Jungle+ Artikel 08.01.2026
Eine Analyse der Debatte über Zohran Mamdani, den neuen Bürgermeister von New York City

Die Polemik um Mamdani

Über den Versuch Zohran Mamdanis, des neuen Bürgermeisters von New York City, Sozialpolitik, Kritik an der autoritären Formierung und Antiisraelismus zu vereinen.

New York City. Zohran Mamdani ist neuer Bürgermeister von New York City. Nachdem der 34jährige im November die Wahl um das Amt gegen seine zwei Widersacher, den Republikaner Curtis Sliwa und den vormaligen demokratischen Gouverneur des Staates New York, Andrew Cuomo, mit 50,4 Prozent der Stimmen für sich entschieden hatte, ist Mamdani am 1. Januar offiziell im Amt des Stadtoberhaupts vereidigt worden.

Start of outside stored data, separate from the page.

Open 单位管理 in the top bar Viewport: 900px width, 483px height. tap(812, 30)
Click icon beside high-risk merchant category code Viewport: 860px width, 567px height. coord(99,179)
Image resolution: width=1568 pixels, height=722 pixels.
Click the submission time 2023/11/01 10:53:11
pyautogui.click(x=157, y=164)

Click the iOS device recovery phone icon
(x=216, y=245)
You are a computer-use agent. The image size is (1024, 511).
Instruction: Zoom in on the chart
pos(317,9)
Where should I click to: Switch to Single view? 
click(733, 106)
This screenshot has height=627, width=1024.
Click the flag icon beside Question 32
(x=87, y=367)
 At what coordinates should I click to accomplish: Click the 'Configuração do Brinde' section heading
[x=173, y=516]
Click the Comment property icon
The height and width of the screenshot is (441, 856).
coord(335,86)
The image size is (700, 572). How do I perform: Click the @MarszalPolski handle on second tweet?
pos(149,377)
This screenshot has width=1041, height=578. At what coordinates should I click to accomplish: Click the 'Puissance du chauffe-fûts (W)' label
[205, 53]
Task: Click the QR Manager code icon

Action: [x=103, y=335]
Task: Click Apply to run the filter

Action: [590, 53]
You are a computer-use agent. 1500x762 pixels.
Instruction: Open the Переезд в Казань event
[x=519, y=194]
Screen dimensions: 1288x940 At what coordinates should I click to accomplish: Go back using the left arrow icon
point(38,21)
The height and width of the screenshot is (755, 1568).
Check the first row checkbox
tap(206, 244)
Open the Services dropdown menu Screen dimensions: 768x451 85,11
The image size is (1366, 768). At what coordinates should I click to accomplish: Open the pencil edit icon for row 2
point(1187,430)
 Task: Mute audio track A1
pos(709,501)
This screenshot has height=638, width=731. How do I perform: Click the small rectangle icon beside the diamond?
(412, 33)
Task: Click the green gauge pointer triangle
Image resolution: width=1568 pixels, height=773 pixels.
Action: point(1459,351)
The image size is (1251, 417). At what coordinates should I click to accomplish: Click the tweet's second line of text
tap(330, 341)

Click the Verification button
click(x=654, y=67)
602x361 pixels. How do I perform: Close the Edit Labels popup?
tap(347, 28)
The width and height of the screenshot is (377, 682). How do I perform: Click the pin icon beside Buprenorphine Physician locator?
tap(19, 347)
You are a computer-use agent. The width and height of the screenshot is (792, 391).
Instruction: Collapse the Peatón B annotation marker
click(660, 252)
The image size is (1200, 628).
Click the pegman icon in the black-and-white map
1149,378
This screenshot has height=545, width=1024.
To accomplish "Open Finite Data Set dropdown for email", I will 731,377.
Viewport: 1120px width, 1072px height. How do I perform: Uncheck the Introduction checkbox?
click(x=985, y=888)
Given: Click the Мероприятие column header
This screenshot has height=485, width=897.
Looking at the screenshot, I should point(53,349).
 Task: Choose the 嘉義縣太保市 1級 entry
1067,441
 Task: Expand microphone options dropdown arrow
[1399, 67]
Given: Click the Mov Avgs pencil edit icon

Bei blauem Himmel und eisiger Kälte versammelten sich Tausende seiner An­hänger:in­nen vor dem Rathaus, um der Inauguration des 112. Bürgermeisters beizuwohnen. Flankiert von den Größen der New Yorker Stadtpolitik traten mit Alexandria Ocasio-Cortez und Bernie Sanders die beiden Galionsfiguren der US-amerikanischen Linken ans Mikrophon – jene lautstarken Weggefährten, deren Unterstützung Mamdanis Aufstieg ins Rathaus wesentlich vorangetrieben hatte.

Beide erklärten seinen Wahlsieg nicht nur zum Beginn einer tiefgreifenden sozialen Neugestaltung der Stadt im Sinne der arbeitenden Klasse, sondern als das weithin sichtbare Fanal für einen politischen Aufbruch, der von New York City aus das gesamte Land erfassen und das Ende der Vorherrschaft der von Präsident Donald Trump hofierten Oligarchen in ganz Amerika einläuten soll.

Mamdanis soziale Forderungen sind sozial­demokratische, in New York City aber gelten sie als radikale Vorschläge zur Reduzierung der exorbitanten Lebenshaltungskosten.